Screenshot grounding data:
+-------+
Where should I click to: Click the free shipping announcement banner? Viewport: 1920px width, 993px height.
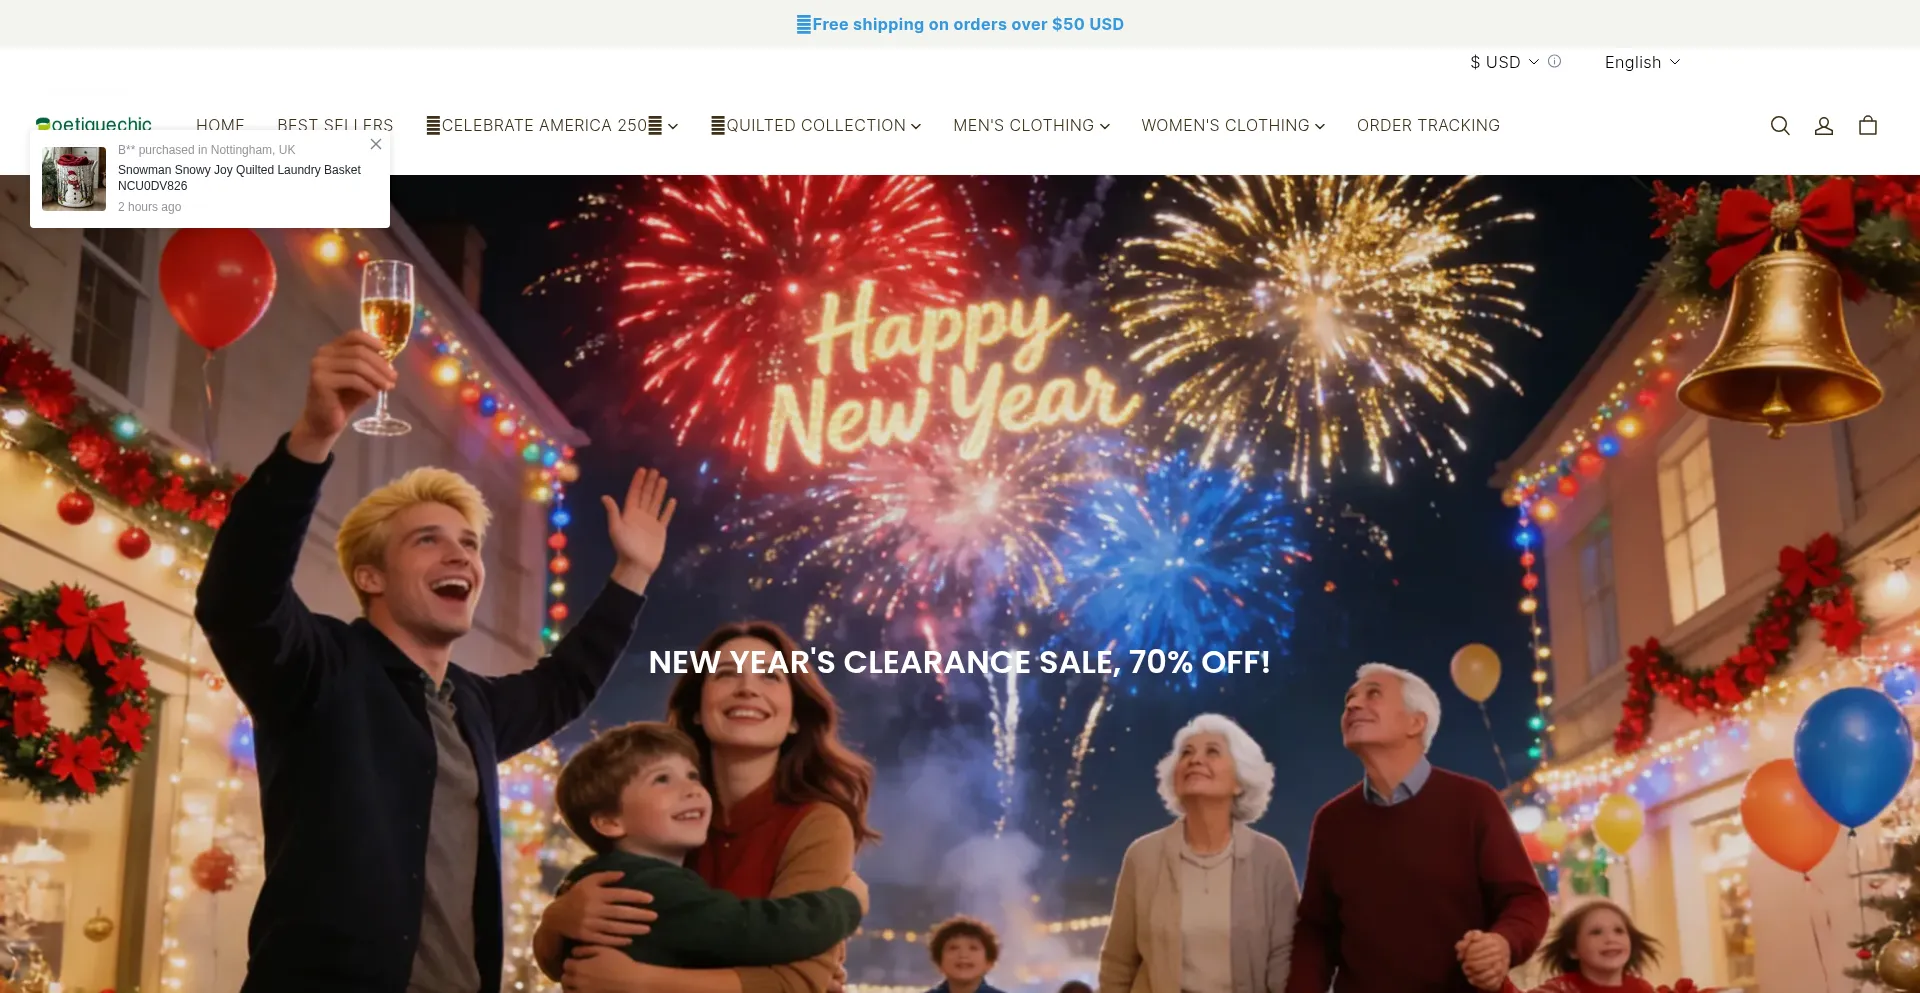click(x=960, y=24)
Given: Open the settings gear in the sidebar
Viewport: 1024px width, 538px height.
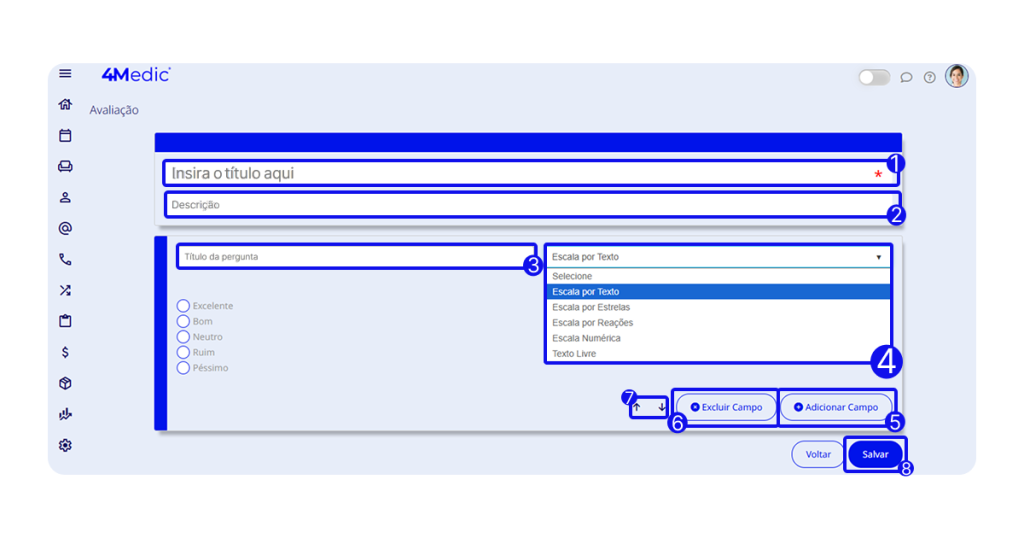Looking at the screenshot, I should pyautogui.click(x=65, y=445).
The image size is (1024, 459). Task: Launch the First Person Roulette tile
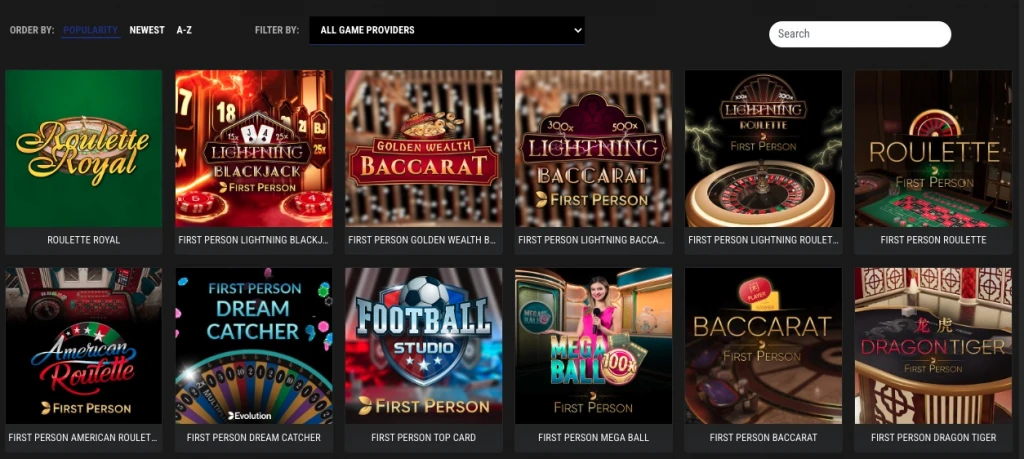pos(934,148)
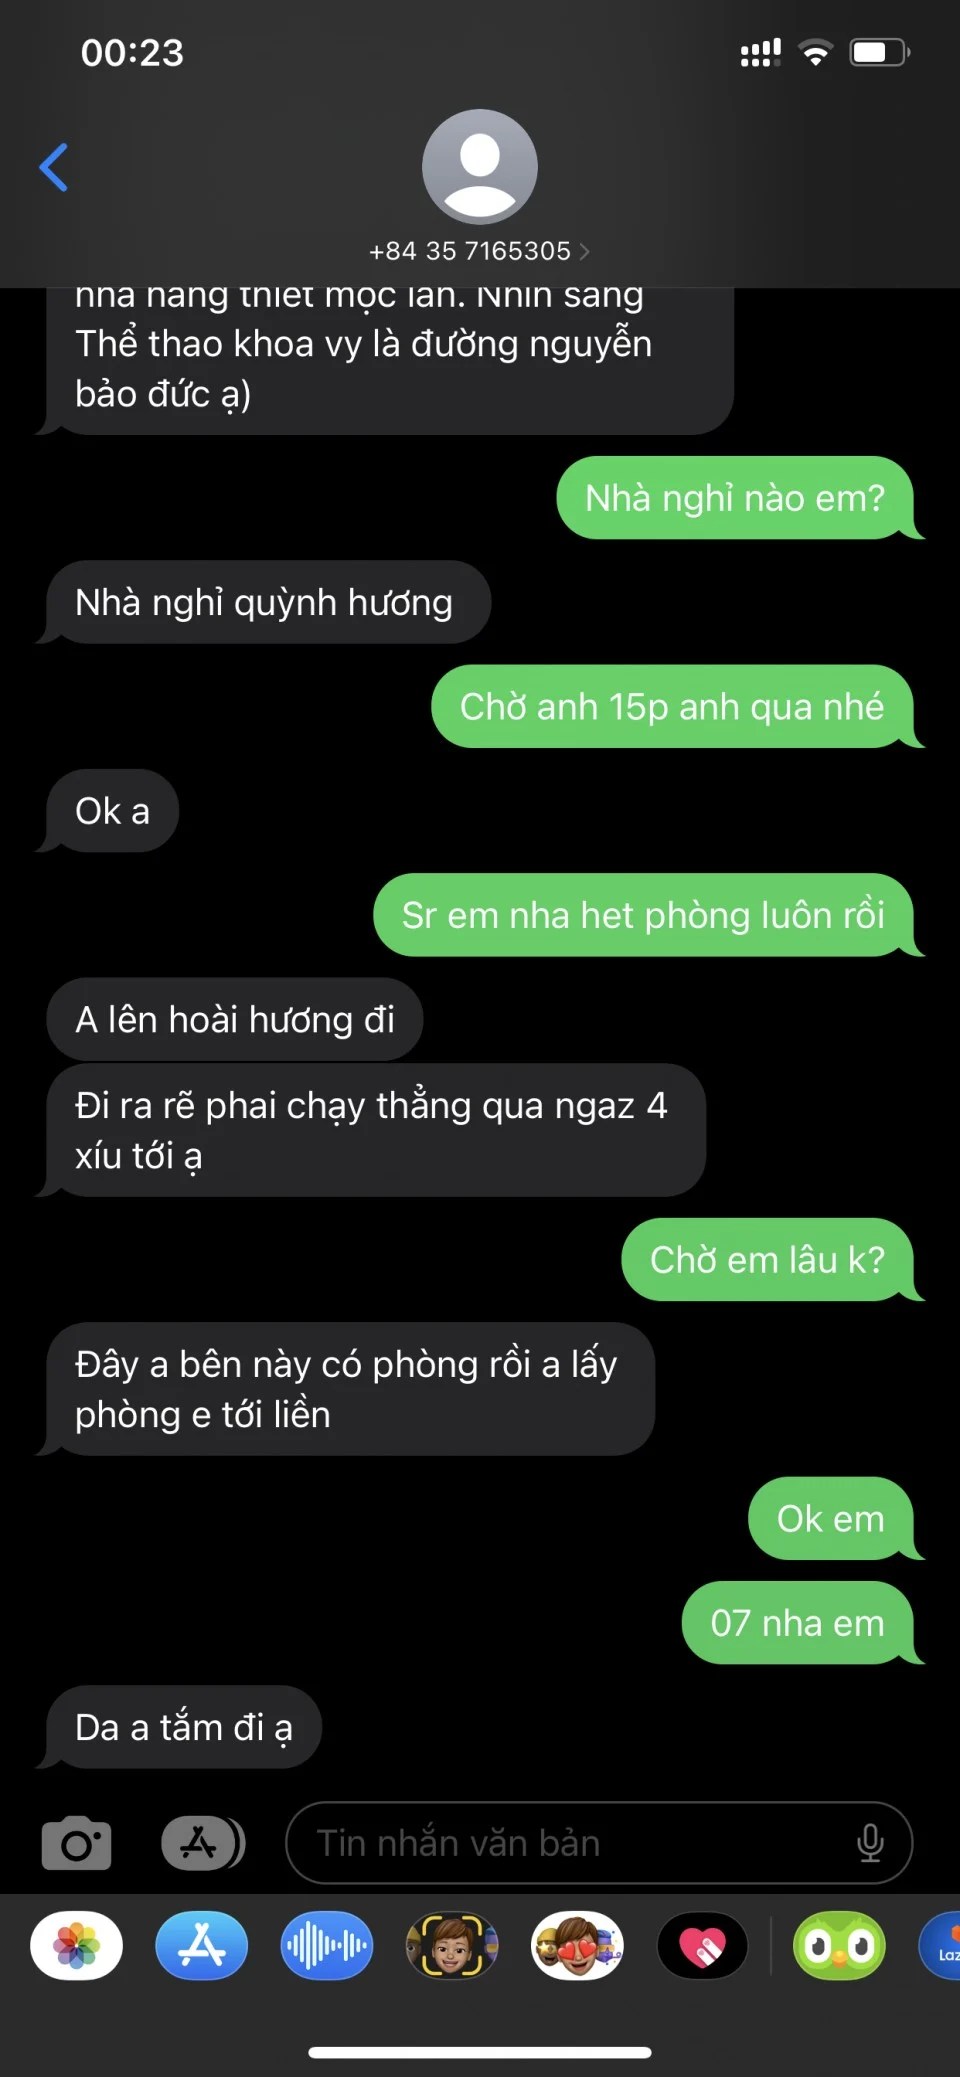
Task: Tap the microphone dictation icon
Action: point(870,1843)
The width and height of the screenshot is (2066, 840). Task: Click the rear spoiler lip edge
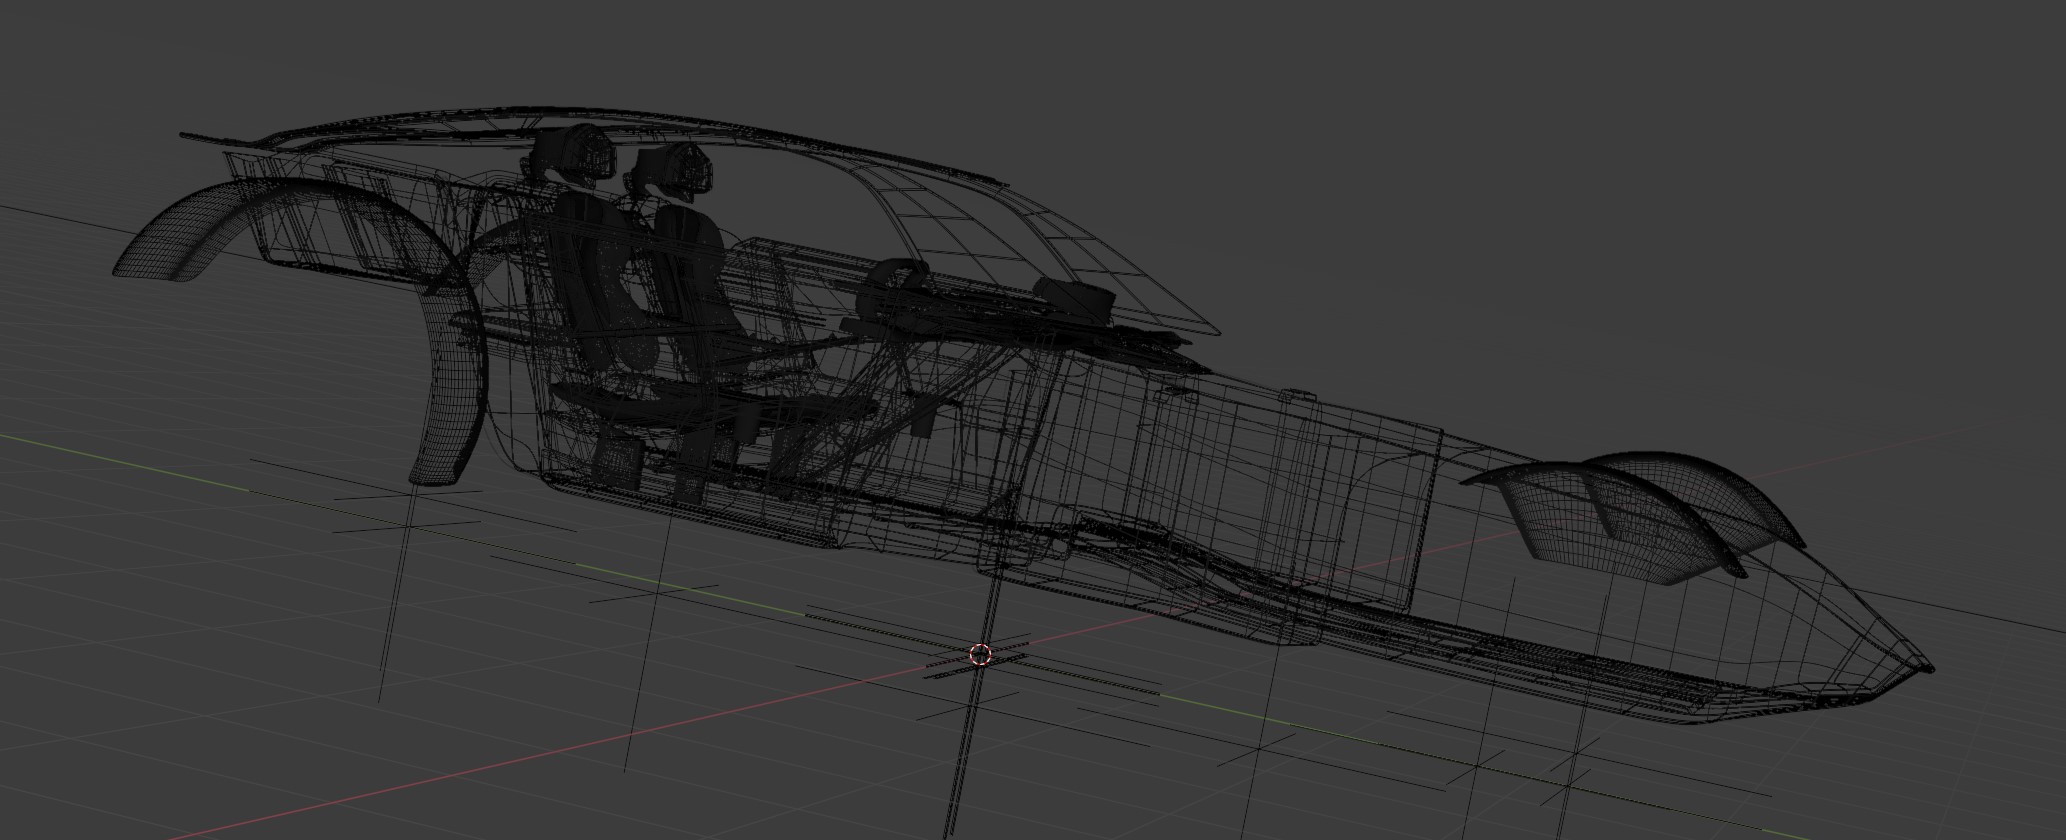pyautogui.click(x=200, y=137)
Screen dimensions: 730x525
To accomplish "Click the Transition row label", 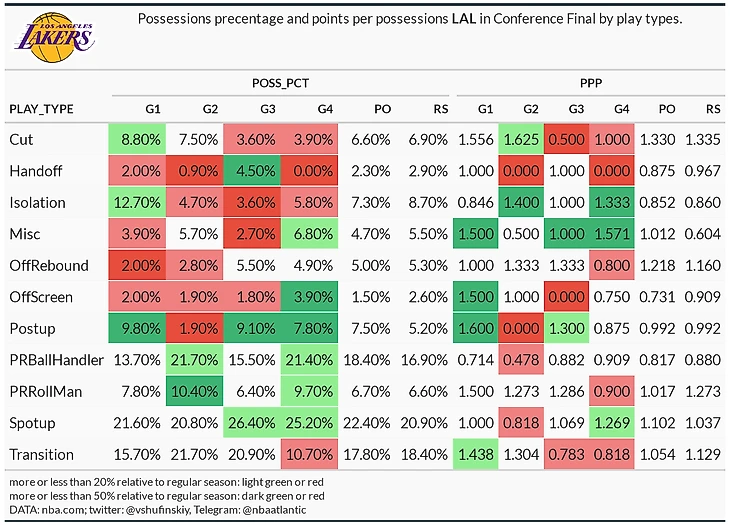I will (x=41, y=454).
+-------+
■ **Task description**
Would you reproduce, exactly and with nothing added, every line from the beginning of the entries above through the line that contains "Screen dimensions: 730x525", both included, leaving out the pictures?

■ **Output below**
Where should I click to: Click the free shipping announcement banner? Viewport: 1920px width, 993px height.
click(x=960, y=24)
Given: Open the settings gear in the sidebar
Viewport: 1024px width, 538px height.
Looking at the screenshot, I should pyautogui.click(x=65, y=445).
The image size is (1024, 459). Task: Launch the First Person Roulette tile
pos(934,148)
Task: Tap the microphone dictation icon
Action: point(870,1843)
The width and height of the screenshot is (2066, 840). Task: Click the rear spoiler lip edge
pyautogui.click(x=200, y=137)
Screen dimensions: 730x525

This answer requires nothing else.